--- Records for the exercise Enclosed Below ---

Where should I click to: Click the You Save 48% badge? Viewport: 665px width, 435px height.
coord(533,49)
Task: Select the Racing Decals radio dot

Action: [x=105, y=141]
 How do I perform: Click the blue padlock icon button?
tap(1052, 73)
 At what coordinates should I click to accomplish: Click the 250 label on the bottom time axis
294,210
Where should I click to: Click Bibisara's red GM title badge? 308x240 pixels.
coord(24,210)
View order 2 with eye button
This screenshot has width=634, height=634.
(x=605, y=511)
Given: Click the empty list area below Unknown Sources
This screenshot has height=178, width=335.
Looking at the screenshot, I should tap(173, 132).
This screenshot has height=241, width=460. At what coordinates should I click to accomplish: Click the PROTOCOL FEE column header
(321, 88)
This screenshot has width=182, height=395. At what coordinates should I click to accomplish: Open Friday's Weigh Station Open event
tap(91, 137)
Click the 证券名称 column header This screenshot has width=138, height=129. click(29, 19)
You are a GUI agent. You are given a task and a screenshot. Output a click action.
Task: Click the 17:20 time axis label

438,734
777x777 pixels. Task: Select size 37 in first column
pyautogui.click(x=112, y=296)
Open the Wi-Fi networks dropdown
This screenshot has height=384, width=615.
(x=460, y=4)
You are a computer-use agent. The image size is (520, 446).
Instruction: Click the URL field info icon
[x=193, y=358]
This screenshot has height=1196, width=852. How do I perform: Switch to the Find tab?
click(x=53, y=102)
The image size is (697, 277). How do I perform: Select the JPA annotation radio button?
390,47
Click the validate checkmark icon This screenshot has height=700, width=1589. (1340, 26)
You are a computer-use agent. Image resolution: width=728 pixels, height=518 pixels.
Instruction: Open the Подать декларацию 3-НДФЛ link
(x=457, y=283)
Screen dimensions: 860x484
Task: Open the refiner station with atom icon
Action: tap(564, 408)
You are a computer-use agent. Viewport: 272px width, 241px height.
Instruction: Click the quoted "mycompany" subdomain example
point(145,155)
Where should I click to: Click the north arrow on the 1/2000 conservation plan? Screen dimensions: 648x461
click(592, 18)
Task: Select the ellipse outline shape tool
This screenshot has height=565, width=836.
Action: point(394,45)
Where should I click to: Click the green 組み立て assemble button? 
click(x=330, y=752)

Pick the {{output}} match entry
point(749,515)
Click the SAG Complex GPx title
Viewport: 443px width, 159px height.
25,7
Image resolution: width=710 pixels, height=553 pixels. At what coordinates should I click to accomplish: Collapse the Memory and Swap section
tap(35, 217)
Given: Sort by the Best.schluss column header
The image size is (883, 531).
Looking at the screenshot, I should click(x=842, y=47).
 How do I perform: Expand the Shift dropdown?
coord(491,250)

--- End of Enclosed Records for the exercise ---

Output the records exactly, including every line.

**Finished task:**
Where should I click to: Click the You Save 48% badge? Viewport: 665px width, 435px height.
coord(533,49)
Task: Select the Racing Decals radio dot

Action: [x=105, y=141]
 How do I perform: Click the blue padlock icon button?
tap(1052, 73)
 At what coordinates should I click to accomplish: Click the 250 label on the bottom time axis
294,210
Where should I click to: Click Bibisara's red GM title badge? 308x240 pixels.
coord(24,210)
View order 2 with eye button
This screenshot has width=634, height=634.
(x=605, y=511)
Given: Click the empty list area below Unknown Sources
This screenshot has height=178, width=335.
Looking at the screenshot, I should tap(173, 132).
This screenshot has height=241, width=460. At what coordinates should I click to accomplish: Click the PROTOCOL FEE column header
(321, 88)
This screenshot has width=182, height=395. At what coordinates should I click to accomplish: Open Friday's Weigh Station Open event
tap(91, 137)
Click the 证券名称 column header This screenshot has width=138, height=129. click(29, 19)
You are a GUI agent. You are given a task and a screenshot. Output a click action.
Task: Click the 17:20 time axis label

438,734
777x777 pixels. Task: Select size 37 in first column
pyautogui.click(x=112, y=296)
Open the Wi-Fi networks dropdown
This screenshot has height=384, width=615.
(x=460, y=4)
You are a computer-use agent. The image size is (520, 446).
Instruction: Click the URL field info icon
[x=193, y=358]
This screenshot has height=1196, width=852. How do I perform: Switch to the Find tab?
click(x=53, y=102)
The image size is (697, 277). How do I perform: Select the JPA annotation radio button?
390,47
Click the validate checkmark icon This screenshot has height=700, width=1589. (1340, 26)
You are a computer-use agent. Image resolution: width=728 pixels, height=518 pixels.
Instruction: Open the Подать декларацию 3-НДФЛ link
(x=457, y=283)
Screen dimensions: 860x484
Task: Open the refiner station with atom icon
Action: tap(564, 408)
You are a computer-use agent. Viewport: 272px width, 241px height.
Instruction: Click the quoted "mycompany" subdomain example
point(145,155)
Where should I click to: Click the north arrow on the 1/2000 conservation plan? Screen dimensions: 648x461
click(592, 18)
Task: Select the ellipse outline shape tool
This screenshot has height=565, width=836.
Action: point(394,45)
Where should I click to: Click the green 組み立て assemble button? 
click(x=330, y=752)

Pick the {{output}} match entry
point(749,515)
Click the SAG Complex GPx title
Viewport: 443px width, 159px height.
25,7
Image resolution: width=710 pixels, height=553 pixels. At what coordinates should I click to accomplish: Collapse the Memory and Swap section
tap(35, 217)
Given: Sort by the Best.schluss column header
The image size is (883, 531).
Looking at the screenshot, I should click(x=842, y=47).
 How do I perform: Expand the Shift dropdown?
coord(491,250)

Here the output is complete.